Deep End-to-end 3D Person Detection from Camera and Lidar

2019 IEEE Intelligent Transportation Systems Conference (ITSC) Pub Date : 2019-10-01 DOI:10.1109/ITSC.2019.8917366

M. Roth, Dominik Jargot, D. Gavrila

引用次数: 11

Abstract

We present a method for 3D person detection from camera images and lidar point clouds in automotive scenes.

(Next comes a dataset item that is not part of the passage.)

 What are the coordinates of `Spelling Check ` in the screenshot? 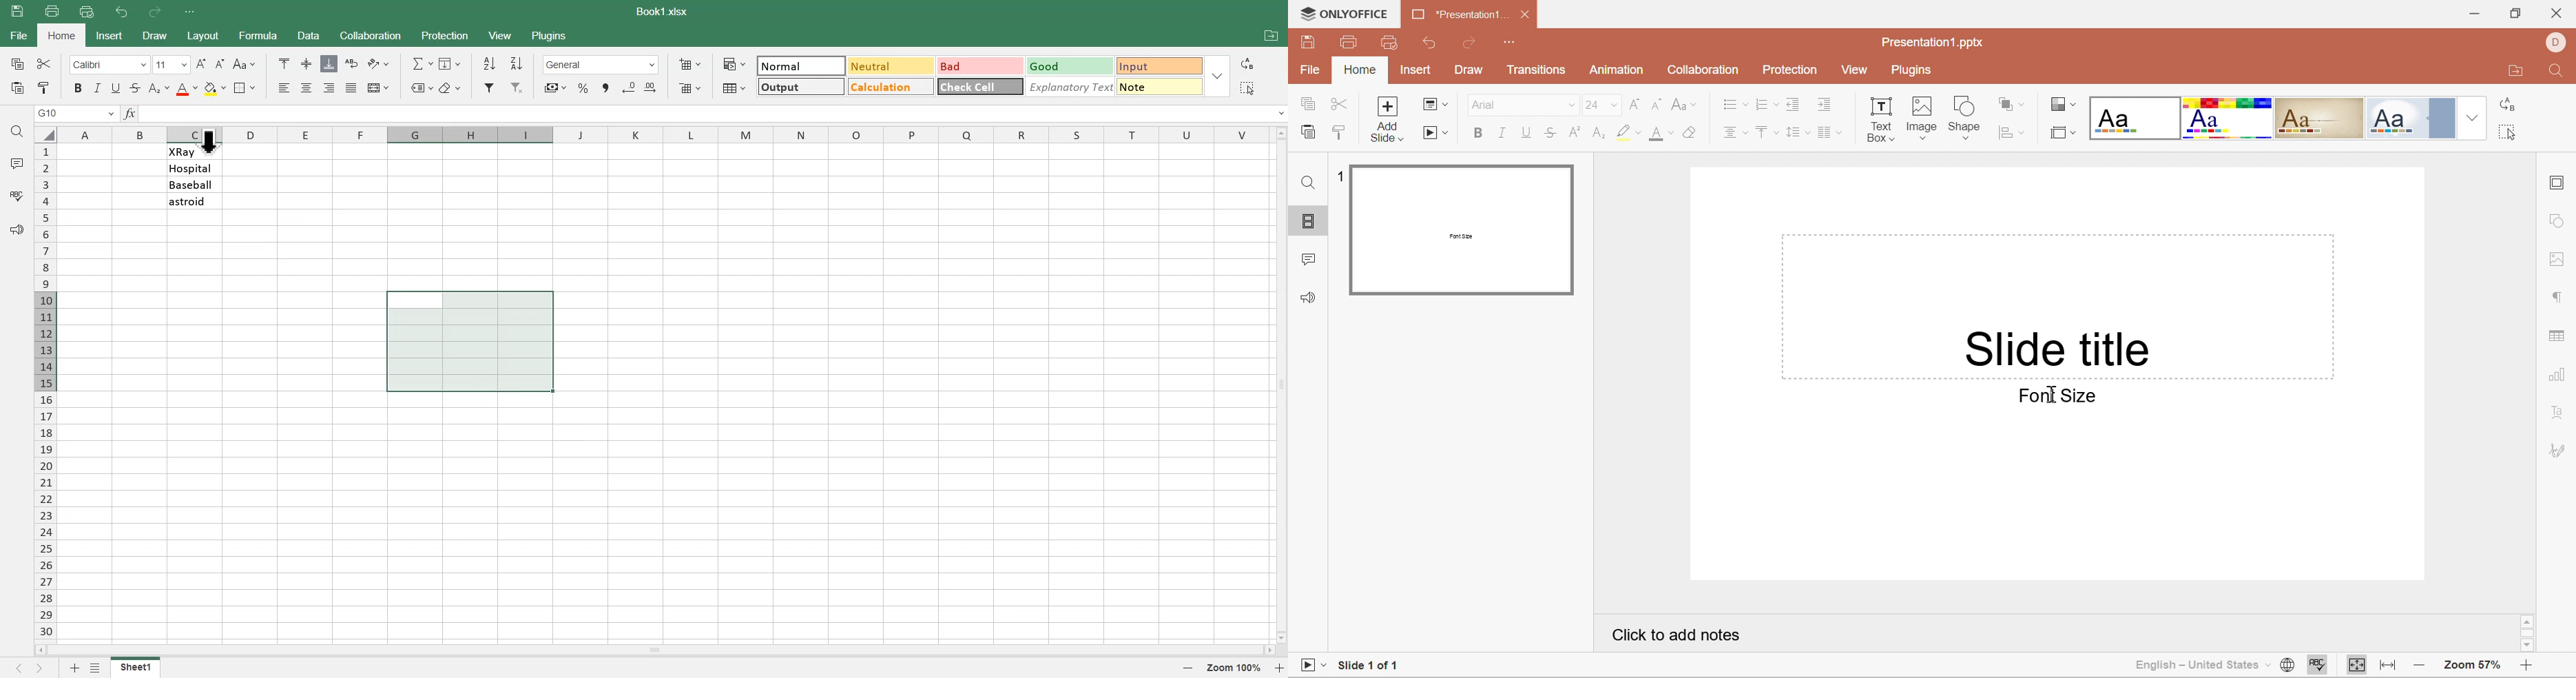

The method comprises a deep neural network which estimates the 3D location and extent of persons present in the scene. 3D anchor proposals are refined in two stages: a region proposal network and a subsequent detection network.For both input modalities high-level feature representations are learned from raw sensor data instead of being manually designed. To that end, we use Voxel Feature Encoders [1] to obtain point cloud features instead of widely used projection-based point cloud representations, thus allowing the network to learn to predict the location and extent of persons in an end-to-end manner.Experiments on the validation set of the KITTI 3D object detection benchmark [2] show that the proposed method outperforms state-of-the-art methods with an average precision (AP) of 47.06% on moderate difficulty.

查看原文

微信好友朋友圈 QQ好友复制链接

本刊更多论文

从相机和激光雷达的深度端到端3D人检测

我们提出了一种基于汽车场景中相机图像和激光雷达点云的三维人检测方法。该方法包括一个深度神经网络，用于估计场景中存在的人的三维位置和范围。三维锚建议的细化分为两个阶段:区域建议网络和后续检测网络。对于这两种输入模式，高级特征表示都是从原始传感器数据中学习而不是手工设计的。为此，我们使用体素特征编码器[1]来获取点云特征，而不是广泛使用的基于投影的点云表示，从而使网络能够以端到端方式学习预测人的位置和范围。在KITTI三维目标检测基准验证集上的实验[2]表明，本文方法在中等难度下的平均精度(AP)为47.06%，优于目前最先进的方法。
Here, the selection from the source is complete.